この研究は、西原教授の研究開発チームが、文部科学省の戦略的研究基盤形成支援事業の一環として、取り組んできたものであり、研究テーマは、『モデル生物による in vivo 糖鎖生物学 -ES細胞から病態モデルへ- 』というあらたな領域の研究をすすめているもの。
ES細胞(さまざまな異なる細胞に分化する能力を持つ万能細胞の一種)におけるPAPS輸送体の働きの解明研究により、PAPS輸送体により制御される複合糖質やタンパク質などの硫酸化のES細胞における役割が、本チームにより、はじめて、明らかにされ、画期的な研究の発表に注目が寄せられています。
参加したチームは次のとおりです。西原祥子(創価大学生命情報工学科教授)、佐々木紀彦(同学科研究員)、平野拓哉(同博士前期課程修了)、一宮智美(同研究補佐員)、平野和己(同博士後期課程)、その他学外協力者。
本研究の概要は、前出の硫酸化修飾を抑えるとマウスES細胞の未分化性と増殖が低下するなど、硫酸化修飾がWnt、BMPシグナルを介してのES細胞の未分化性、多能性維持へと働くことが発見されたものです。さらには、分化過程で硫酸化修飾を抑えると、神経分化を抑制するBMP、Wntシグナルが低下して神経への分化が促進されることなど、硫酸化修飾のES細胞における働きを初めて明らかにした貴重な研究報告となりました。

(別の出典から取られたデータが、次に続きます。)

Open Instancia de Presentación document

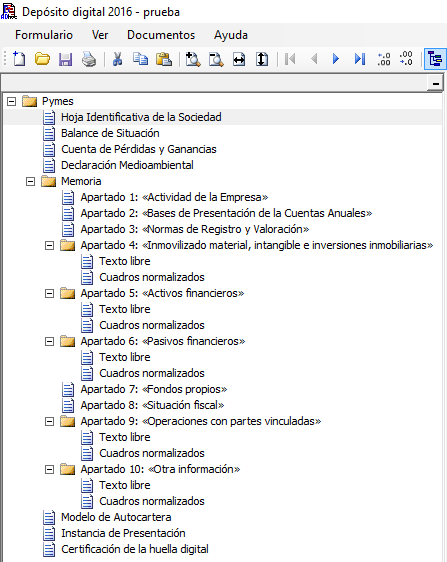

西原教授は「この研究は、2種のPAPS輸送体の単離同定を通じて取り組んできたものであり、ES細胞の未分化性維持や分化方向を規定する培養技術の開発など、大きく社会に貢献するものと確認しています。今後も幹細胞における硫酸化修飾や糖鎖修飾の機能を明らかにする研究に取り組んで行きたい」と喜びを語りました。